» **Task set**:
[A] Reproduce the stretch of the Citibank logo passage from "The Citibank logo" through "into one visual.".
[B] Write out the entries from the line containing "Task: Expand the 消除笔 eraser pen option" through the end of the entries, including both ends. Leave the pictures out of your answer.

» **Supplied passage**:
* * * * * * * * *
The Citibank logo is a familiar sight to every New Yorker. On the average ten minute walk through midtown Manhattan you might encounter the iconic red umbrella logotype half a dozen times, the friendly san serif letters decorating bank buildings, ATMs, and rentable bikes. The current Citi logo was designed in 1998 by Paula Scher, a principal at Pentagram, when Traveler’s Group merged with Citicorp, prompting the independent corporations to seek a unifying brand identity. By evoking the Traveler’s umbrella within the shortened name, Scher smoothly harmonized aspects of both companies into one visual.

This current fusion replaced a Citibank logo created in 1975 by Dan Friedman for the New York design agency Anspach Grossman Portugal. A collection of sketches housed in the Cooper Hewitt’s Drawings, Prints, and Graphic Design department reveals the various iterations produced by Friedman as he worked towards his final concept. Nearly the complete design, the bottom of the two marks display an oblique san serif typeface with a compass rose, a graphic holdover from the old identity. Prior to 1975 all official identities used the company’s retired name, The First National City Bank of New York, as seen in a 1962 bronze medal found in the collection of the New York Historical Society. Having long been referred to by both employees and clients as the short and sweet “Citibank,” Friedman’s redesign marks the official institutional switch. The use of simple, straightforward geometric shapes and the removal of excess visual noise draws on Modernist foundations acquired by the designer during his time at the Ulms School and Basel School of Design.
* * * * * * * * *
Screenshot and document pointing data
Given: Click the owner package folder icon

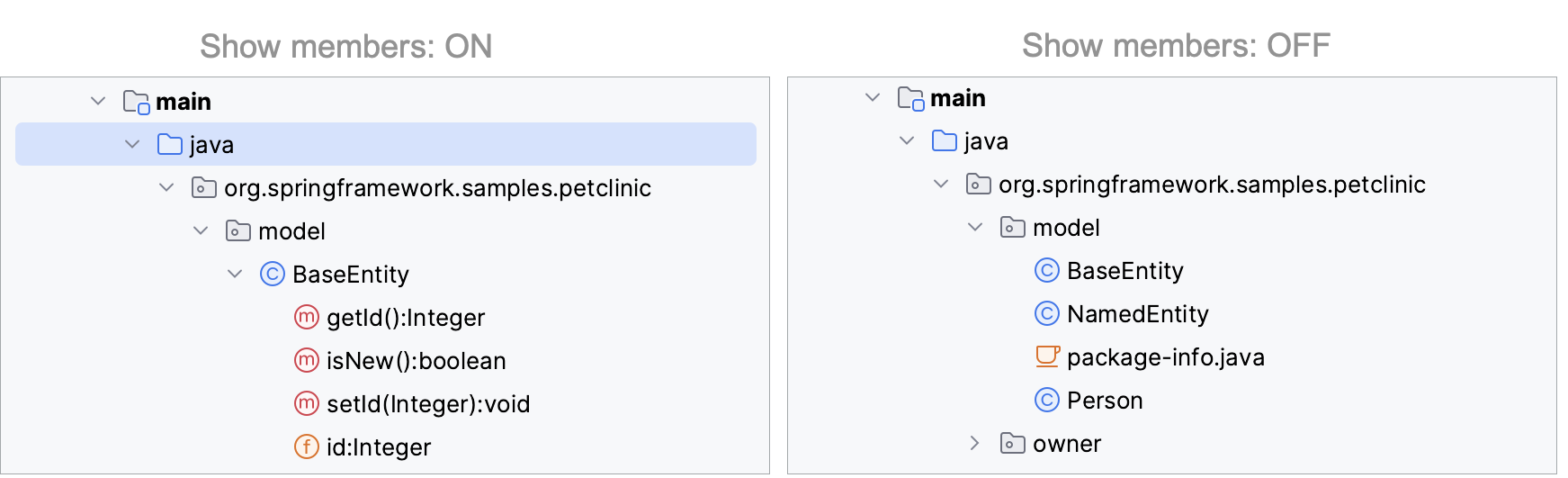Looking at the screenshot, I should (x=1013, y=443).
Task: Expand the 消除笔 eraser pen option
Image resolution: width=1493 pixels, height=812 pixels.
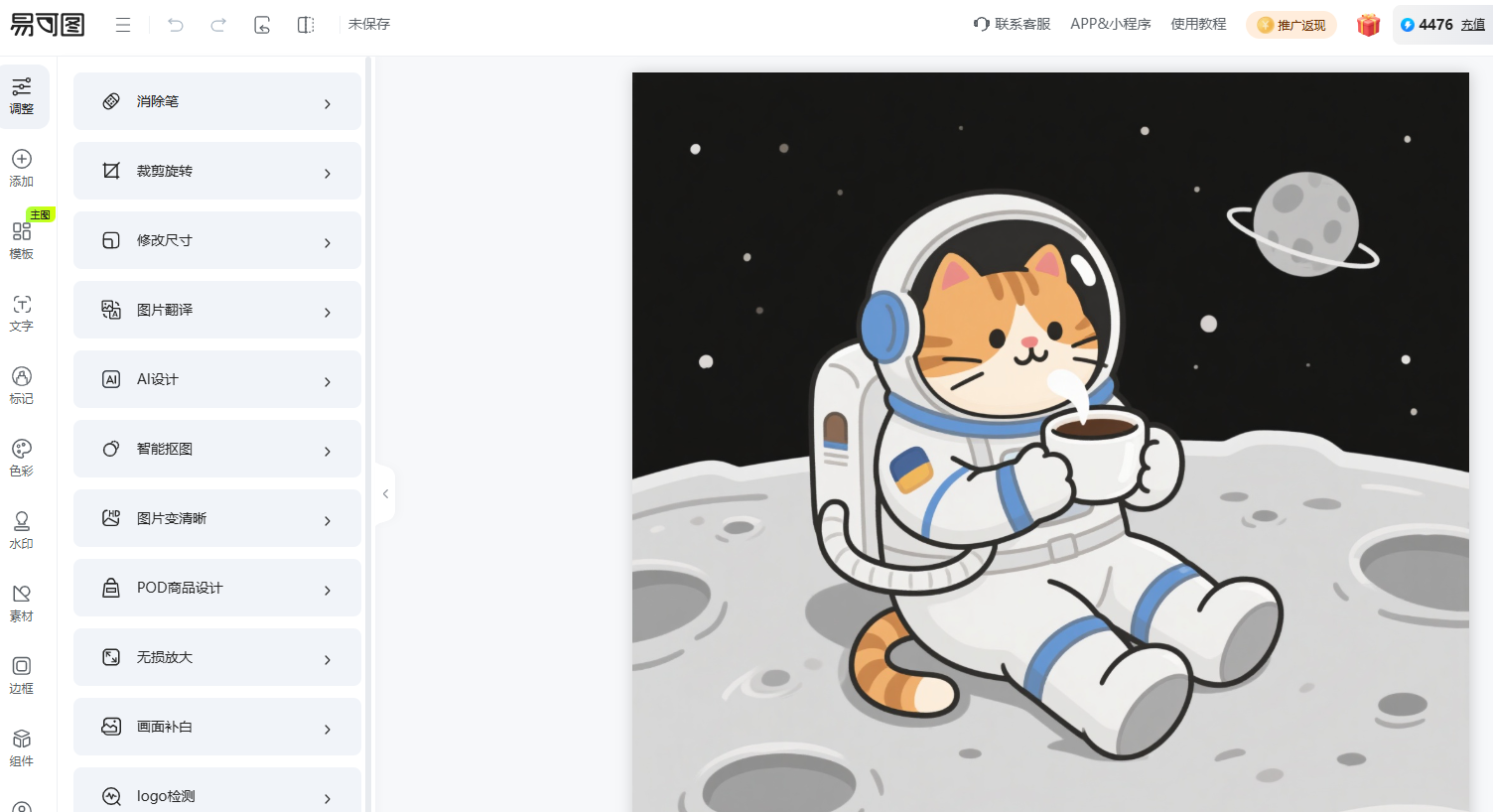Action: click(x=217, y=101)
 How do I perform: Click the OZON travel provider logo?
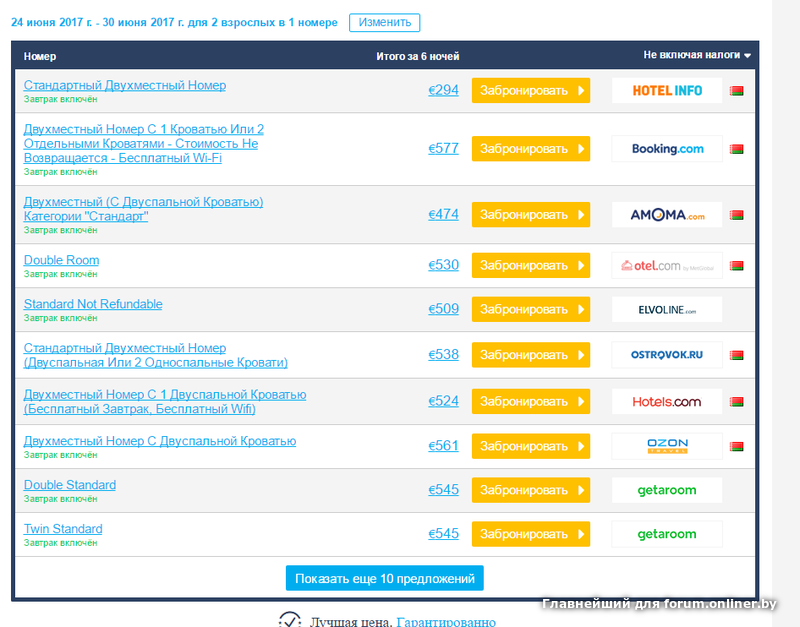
* * * * * * * * *
» **Task results**:
[A]
The Citibank logo is a familiar sight to every New Yorker. On the average ten minute walk through midtown Manhattan you might encounter the iconic red umbrella logotype half a dozen times, the friendly san serif letters decorating bank buildings, ATMs, and rentable bikes. The current Citi logo was designed in 1998 by Paula Scher, a principal at Pentagram, when Traveler’s Group merged with Citicorp, prompting the independent corporations to seek a unifying brand identity. By evoking the Traveler’s umbrella within the shortened name, Scher smoothly harmonized aspects of both companies into one visual.

[B]
Task: Expand the 消除笔 eraser pen option
Image resolution: width=1493 pixels, height=812 pixels.
Action: click(x=217, y=101)
 How do I perform: Click the OZON travel provider logo?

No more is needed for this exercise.